# What is the arclength of f(x)=x-sqrt(x+3) on x in [1,3]?

Jun 21, 2018

$L = \frac{4 \sqrt{6} - 1}{8 \sqrt{2}} \sqrt{{\left(4 \sqrt{6} - 1\right)}^{2} + 1} - \frac{35}{8} + \frac{1}{8 \sqrt{2}} \ln \left(\frac{4 \sqrt{6} - 1 + \sqrt{{\left(4 \sqrt{6} - 1\right)}^{2} + 1}}{7 + 5 \sqrt{2}}\right)$ units.

#### Explanation:

$f \left(x\right) = x - \sqrt{x + 3}$

$f ' \left(x\right) = 1 - \frac{1}{2 \sqrt{x + 3}}$

Arclength is given by:

$L = {\int}_{1}^{3} \sqrt{1 + {\left(1 - \frac{1}{2 \sqrt{x + 3}}\right)}^{2}} \mathrm{dx}$

Apply the substitution $2 \sqrt{x + 3} = u$:

$L = {\int}_{4}^{2 \sqrt{6}} \sqrt{1 + {\left(1 - \frac{1}{u}\right)}^{2}} \left(\frac{1}{2} u \mathrm{du}\right)$

Simplify:

$L = \frac{1}{2} {\int}_{4}^{2 \sqrt{6}} \sqrt{2 {u}^{2} - 2 u + 1} \mathrm{du}$

Complete the square in the square root:

$L = \frac{1}{2 \sqrt{2}} {\int}_{4}^{2 \sqrt{6}} \sqrt{{\left(2 u - 1\right)}^{2} + 1} \mathrm{du}$

Apply the substitution $2 u - 1 = \tan \theta$:

$L = \frac{1}{4 \sqrt{2}} \int {\sec}^{3} \theta d \theta$

This is a known integral.

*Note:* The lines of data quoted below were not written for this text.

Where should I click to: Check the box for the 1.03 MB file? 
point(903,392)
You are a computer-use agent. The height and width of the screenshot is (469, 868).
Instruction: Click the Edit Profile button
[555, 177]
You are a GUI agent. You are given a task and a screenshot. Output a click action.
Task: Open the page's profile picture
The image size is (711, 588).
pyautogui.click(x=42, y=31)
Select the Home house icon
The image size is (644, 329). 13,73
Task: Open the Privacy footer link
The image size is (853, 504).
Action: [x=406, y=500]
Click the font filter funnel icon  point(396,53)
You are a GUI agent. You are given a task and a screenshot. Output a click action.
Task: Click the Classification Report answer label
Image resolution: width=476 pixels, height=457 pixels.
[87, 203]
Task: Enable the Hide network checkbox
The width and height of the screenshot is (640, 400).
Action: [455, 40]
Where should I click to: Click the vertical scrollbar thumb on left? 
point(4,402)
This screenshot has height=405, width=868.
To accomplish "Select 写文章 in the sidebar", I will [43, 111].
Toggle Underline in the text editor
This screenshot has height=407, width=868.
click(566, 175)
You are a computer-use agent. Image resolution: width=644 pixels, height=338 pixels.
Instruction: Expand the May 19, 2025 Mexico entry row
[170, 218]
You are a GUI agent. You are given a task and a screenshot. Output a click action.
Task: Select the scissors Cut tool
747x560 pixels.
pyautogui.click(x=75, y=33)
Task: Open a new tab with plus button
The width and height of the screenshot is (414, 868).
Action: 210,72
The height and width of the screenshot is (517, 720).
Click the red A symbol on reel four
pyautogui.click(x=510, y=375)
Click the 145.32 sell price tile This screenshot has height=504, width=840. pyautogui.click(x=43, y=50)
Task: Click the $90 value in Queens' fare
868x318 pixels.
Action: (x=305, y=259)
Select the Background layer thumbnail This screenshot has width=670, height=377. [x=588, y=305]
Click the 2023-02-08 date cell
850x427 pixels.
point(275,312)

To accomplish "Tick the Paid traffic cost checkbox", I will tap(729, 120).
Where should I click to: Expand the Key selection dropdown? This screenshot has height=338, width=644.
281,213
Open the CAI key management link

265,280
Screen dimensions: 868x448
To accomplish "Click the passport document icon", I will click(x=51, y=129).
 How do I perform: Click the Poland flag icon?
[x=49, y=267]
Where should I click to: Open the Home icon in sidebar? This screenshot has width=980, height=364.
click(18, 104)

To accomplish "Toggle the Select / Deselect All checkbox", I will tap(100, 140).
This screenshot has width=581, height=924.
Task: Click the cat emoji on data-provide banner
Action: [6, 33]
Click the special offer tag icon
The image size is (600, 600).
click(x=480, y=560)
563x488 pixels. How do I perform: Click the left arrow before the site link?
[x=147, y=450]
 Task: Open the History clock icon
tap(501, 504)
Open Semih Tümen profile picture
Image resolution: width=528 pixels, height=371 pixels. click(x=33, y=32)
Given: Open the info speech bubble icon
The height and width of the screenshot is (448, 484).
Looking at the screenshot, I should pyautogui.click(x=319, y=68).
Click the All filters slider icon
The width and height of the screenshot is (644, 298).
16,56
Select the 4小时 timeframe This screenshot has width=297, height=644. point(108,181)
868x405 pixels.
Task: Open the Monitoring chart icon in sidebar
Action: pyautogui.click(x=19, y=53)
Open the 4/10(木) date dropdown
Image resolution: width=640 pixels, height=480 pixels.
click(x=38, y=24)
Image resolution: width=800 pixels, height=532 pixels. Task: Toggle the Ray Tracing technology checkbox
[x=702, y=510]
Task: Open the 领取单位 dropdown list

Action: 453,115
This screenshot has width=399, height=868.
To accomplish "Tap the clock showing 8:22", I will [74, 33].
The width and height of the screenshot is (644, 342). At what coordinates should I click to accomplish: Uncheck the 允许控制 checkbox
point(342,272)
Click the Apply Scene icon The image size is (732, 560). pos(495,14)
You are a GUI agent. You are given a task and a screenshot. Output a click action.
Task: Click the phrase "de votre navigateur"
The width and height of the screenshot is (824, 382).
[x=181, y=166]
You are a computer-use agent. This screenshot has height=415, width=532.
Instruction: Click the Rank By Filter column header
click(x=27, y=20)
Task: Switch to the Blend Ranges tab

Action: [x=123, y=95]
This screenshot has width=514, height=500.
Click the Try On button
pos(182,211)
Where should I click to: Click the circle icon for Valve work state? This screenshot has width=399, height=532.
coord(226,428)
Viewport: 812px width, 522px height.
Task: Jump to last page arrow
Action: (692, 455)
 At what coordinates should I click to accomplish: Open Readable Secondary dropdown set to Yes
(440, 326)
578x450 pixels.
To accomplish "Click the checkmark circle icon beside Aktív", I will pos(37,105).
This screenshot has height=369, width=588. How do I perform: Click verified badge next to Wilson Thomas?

If you do not have it memorized apply integration by parts or look it up in a table of integrals:

$L = \frac{1}{8 \sqrt{2}} \left[\sec \theta \tan \theta + \ln | \sec \theta + \tan \theta |\right]$

Reverse the substitution:

$L = \frac{1}{8 \sqrt{2}} {\left[\left(2 u - 1\right) \sqrt{{\left(2 u - 1\right)}^{2} + 1} + \ln | \left(2 u - 1\right) + \sqrt{{\left(2 u - 1\right)}^{2} + 1} |\right]}_{4}^{2 \sqrt{6}}$

Insert the limits of integration:

$L = \frac{4 \sqrt{6} - 1}{8 \sqrt{2}} \sqrt{{\left(4 \sqrt{6} - 1\right)}^{2} + 1} - \frac{35}{8} + \frac{1}{8 \sqrt{2}} \ln \left(\frac{4 \sqrt{6} - 1 + \sqrt{{\left(4 \sqrt{6} - 1\right)}^{2} + 1}}{7 + 5 \sqrt{2}}\right)$